Other Projects:
Collaborations, Commissions, Competitoins
Ashburton Art Gallery – Foyer Wall Commission
AAG; April – December, 2021
Cinéma of the Rorschach, 2021 Acrylic on hessian with aluminium support bars in nine segments, 6095 x 4495 x 50mm
For Soltero, the theatre is a container for images and collective memory, connecting the physical and theoretical aspects of his work. Soltero’s images begin with the projection of an original photograph created by light reflected from an object. During projection, a passage of light carries the image until striking a surface, creating the second and third copy of the image. What is seen by the viewer is distanced from the original object by four separations. Soltero’s work reflects these layers, physically and contextually alluding to the ever-growing distance between moment and memory.
Cinema of the Rorschach is built upon a found-image of the interior of Irving Theatre in San Francisco, adding to the level of separation between viewed and viewer. Although the theatre closed down before he could experience it, the image provides a reference to the neighbourhood theatres in which Soltero spent the evenings and weekends of his youth.
Soltero’s intricate and intense process begins with digitally separating data from the original image into layers representing levels of light. These layers are then made into large, hyper-detailed stencils and this Warhol-like process of stencilling highlights each layer through the overlapping and slight bleeding of paint. Stencilling also creates a positive and negative map of each layer, which Soltero repurposes across new pieces. The way the stencil is layered and laid also creates tension between the visible and the hidden.
Soltero embraces this subconscious way of viewing to explore themes of personal history and memory. He not only incorporates his own past but allows each viewer the opportunity to apply their personal experience and memory to the work.
text adapted from Reah Somerville’s article, Artbeat, May 2021
A Stone to Strike, A Rock To Stumble Over–
Art Associates at
Ashburton Art Gallery
AAG; April – June, 2021
Cinéma of the Rorschach – Silver, 2020 Acrylic on canvas with aluminium support bar, 1450 x 1840 x 50mm
The Associates are a group of artists that first came togrther as part of an initiative by CoCA Toi Moroki in Otautahi which eventually took on an impetus of its own. (The Associates are: Sarah Anderson, Janneth Gil, Karen Greenslade, Lee Harper, Mikyung Jang, Viv Kepes, Stephanie McEwin, Mark Soltero, Nicki Thorne, Susanne van Tuinen)
Their exhibition A Stone to Strike and a Rock to Stumble Over at the Ashburton Art Galery shows what can happen when artists have space, time, and mutual support. For a highly diverse group of artists from multiple cultural backgrounds, working in vastly diferent media, there is a surprising cohesion to the whole. Certain themes harmonise and repest -our relationship with nature and the world, human and natural environments. Each artist has their own take on wtheaytare doing, in part, that just acknowledges the organic, holistic process of art making in general.

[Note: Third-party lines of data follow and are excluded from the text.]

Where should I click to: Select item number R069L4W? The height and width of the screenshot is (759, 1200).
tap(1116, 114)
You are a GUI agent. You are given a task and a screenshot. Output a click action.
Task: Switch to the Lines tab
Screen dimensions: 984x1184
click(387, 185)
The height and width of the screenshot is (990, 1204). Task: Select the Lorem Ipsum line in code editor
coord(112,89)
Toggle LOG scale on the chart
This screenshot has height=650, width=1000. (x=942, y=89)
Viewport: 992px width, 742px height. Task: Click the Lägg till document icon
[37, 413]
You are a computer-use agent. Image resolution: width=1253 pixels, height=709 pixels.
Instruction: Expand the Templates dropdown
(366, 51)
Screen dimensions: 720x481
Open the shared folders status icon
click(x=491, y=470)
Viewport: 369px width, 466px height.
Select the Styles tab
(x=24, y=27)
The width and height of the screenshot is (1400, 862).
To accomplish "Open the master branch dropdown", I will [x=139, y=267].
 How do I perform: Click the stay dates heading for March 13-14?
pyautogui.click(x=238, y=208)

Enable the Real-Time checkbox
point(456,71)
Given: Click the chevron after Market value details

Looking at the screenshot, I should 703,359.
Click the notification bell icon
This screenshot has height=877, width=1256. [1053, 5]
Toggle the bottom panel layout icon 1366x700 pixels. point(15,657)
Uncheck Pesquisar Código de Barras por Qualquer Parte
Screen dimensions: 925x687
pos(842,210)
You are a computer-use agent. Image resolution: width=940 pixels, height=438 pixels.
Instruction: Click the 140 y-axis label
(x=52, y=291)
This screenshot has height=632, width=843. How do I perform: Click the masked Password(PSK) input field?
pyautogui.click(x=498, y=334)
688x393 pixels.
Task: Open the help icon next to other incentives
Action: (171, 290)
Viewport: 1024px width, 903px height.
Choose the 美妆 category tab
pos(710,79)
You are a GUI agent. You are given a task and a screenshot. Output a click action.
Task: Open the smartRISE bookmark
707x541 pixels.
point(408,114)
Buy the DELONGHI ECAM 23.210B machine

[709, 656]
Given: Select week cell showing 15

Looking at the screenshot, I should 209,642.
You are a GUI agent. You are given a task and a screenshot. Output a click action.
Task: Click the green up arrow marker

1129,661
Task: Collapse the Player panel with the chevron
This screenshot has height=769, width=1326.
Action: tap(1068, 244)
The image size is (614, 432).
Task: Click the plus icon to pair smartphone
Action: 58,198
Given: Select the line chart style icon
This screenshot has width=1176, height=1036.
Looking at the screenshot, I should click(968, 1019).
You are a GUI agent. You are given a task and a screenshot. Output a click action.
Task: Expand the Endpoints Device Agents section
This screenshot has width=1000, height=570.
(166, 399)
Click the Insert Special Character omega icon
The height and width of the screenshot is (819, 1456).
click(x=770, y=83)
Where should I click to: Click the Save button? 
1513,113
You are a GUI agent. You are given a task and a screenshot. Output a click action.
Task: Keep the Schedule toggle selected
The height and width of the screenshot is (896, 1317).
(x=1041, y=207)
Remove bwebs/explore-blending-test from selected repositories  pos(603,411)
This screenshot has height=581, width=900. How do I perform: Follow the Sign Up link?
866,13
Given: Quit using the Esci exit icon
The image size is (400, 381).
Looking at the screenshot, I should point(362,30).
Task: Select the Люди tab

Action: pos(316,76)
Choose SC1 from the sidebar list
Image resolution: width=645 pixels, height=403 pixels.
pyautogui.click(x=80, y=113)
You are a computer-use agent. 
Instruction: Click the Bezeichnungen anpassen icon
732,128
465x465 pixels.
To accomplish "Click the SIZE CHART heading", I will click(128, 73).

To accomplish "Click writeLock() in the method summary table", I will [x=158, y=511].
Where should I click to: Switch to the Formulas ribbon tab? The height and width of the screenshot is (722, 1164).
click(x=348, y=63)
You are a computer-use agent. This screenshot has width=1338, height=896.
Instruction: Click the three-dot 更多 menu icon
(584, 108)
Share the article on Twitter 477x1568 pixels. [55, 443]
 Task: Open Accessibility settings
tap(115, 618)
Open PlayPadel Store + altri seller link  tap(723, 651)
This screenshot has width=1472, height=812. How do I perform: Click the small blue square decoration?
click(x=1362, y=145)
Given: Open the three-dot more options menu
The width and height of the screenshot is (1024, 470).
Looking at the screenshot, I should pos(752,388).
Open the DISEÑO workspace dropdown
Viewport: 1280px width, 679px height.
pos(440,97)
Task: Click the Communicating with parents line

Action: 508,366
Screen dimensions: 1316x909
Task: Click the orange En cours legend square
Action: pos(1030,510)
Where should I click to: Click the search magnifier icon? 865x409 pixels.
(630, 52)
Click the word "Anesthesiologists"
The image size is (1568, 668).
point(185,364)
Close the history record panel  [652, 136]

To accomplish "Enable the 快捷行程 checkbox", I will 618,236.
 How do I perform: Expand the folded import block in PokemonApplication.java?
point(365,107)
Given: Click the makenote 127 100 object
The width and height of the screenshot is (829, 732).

Mark Soltero is also interested in human space, though in his case filtered through memory and mechanical/digital processes. Taking a found photographic image of a cinema interior from his 1970s youth in San Francisco, Soltero digitally removes all but tonal skeleton of the scene, reflects the image along its central vertical axis, and paints the result in greatly expanded form in silver and black on the canvas with squeegees. The painting, Cinema of the Rorschach -Silver, without context, has the appearance of abstraction, but perhaps is a statement of the unediability and temporal nature of memory. Like a Rorschach test the painting invites us to project our own interpretations and desires upon it.
– Andrew Paul Wood
Shared Lines – Putahitangi
Cathedral Square, Otautahi, Christchurch; Sept – Dec, 2020
Two Skulls, 2020 Acrylic on paper, 500 x 650mm
Pūtahitanga draws on the surrealist tradition of ‘exquisite corpse’ where each artist contributes an element as part of a collaborative whole. Pūtahitanga is a word that can be translated to mean a confluence or convergence.
Beginning on 25 March, as the Alert Level was moved to Level 4, putting Aotearoa into a nationwide lockdown, Shared Lines concocted a plan to enable artistic collaboration.
The project aims to strengthen connections between artists and communities through New Zealand’s regions and cities.
Producer Linda Lee together with Audrey Baldwin and Amber Clausner selected sixty New Zealand artists to help craft a 35-metre long ‘river’ of an artwork, Pūtahitanga.
In Christchurch, Baldwin facilitated the enormous work’s installation in the foyer of the new Spark building in Christchurch’s Cathedral Square which is on display from September - December 2020.